I am pretty satisfied with Into the Storm so far, except for two issues that are not just minor nitpicks, or just matters of taste to me:
The Ork player character career is, in my opinion, a bad idea. While it is only slightly more powerful, or about equal, to a well-optimized vanilla career character, the issue I have with it is two-fold, and entirely different:
First of all, it requires too much special rules, special skills, special weapons, special somethings. It adds a lot of overhead time to work with, it takes a lot of spotlight due to its special nature, and keeping your Ork equipped, orky and up to date eats up more attention from the GM and players than any other class. In a game which in my experience is already rather heavy on the talking, upkeep, maintenance and organization stuff, the ork career eats up a little too much more time than, say, a void master. Mind you, the Explorater with his bionic gimmicks has that issue to a lesser degree... lots of time went into all those Trade(Armorer) rolls and discussions what to build.
Second problem is the roleplaying part. And no, not the "He so orky!" fun stuff, I am talking about the ork not really fitting society very well, and when roleplayed even remotely orky, the constant need to account for the ork player, the GM having to custom tailor reactions of the world around it, the players having to make sure he doesnt show up at the admirals dinner, and so on. Basically, the ork eats up a lot of attention and forces a lot of roleplaying from the entire group to make up for its alien factor. It complicates roleplaying in a non-rulesy way, and all that for something thats a mix of Conan the Barbarian and a comic relief.

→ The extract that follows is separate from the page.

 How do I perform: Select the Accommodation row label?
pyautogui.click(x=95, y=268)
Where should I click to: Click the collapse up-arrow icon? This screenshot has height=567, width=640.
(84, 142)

IMO, we would have been better off with an Eldar and either Kroot, or a special non-tabletop alien career. Or, if it HAS to be a greenskin, I d actually advise for a gretchin
At least hes easier to hide.
The other issue I have with Into the Storm is the, once again, too roughshod and unprecise acquisition rules, and profit factor. For a mechanic that is absolutely crucial and important to the entire flair of the game, it still leaves too many questions up the GM, easily making the players feel as if its just arbitrary how many acquisition rolls they can make, where they can find what, and so on.
IMO, Into the Storm takes one step into the right direction, but still fails to adress a few issues that plague the core game still:
How many acquisition rolls can a dynasty make within, say, a month? Can every player make one? Can every player run several acquisitions side to side? How much time of the time needed to acquire the item is actually filled with, welll, searching? Can you buy anything anywhere, or are certain items restricted to certain places?
And, most importantly, is there nothing that is too expensive to get, provided to get a lucky roll?
All these questions CAN be answered with a bit of imagination and tinkering, but there is no definite statement on them.
Other than that, I am loving the book ![]()
This is exactly where I come from with 40k RPG. I want a specific, innovative setting. I want to see something new brought to the 40k table.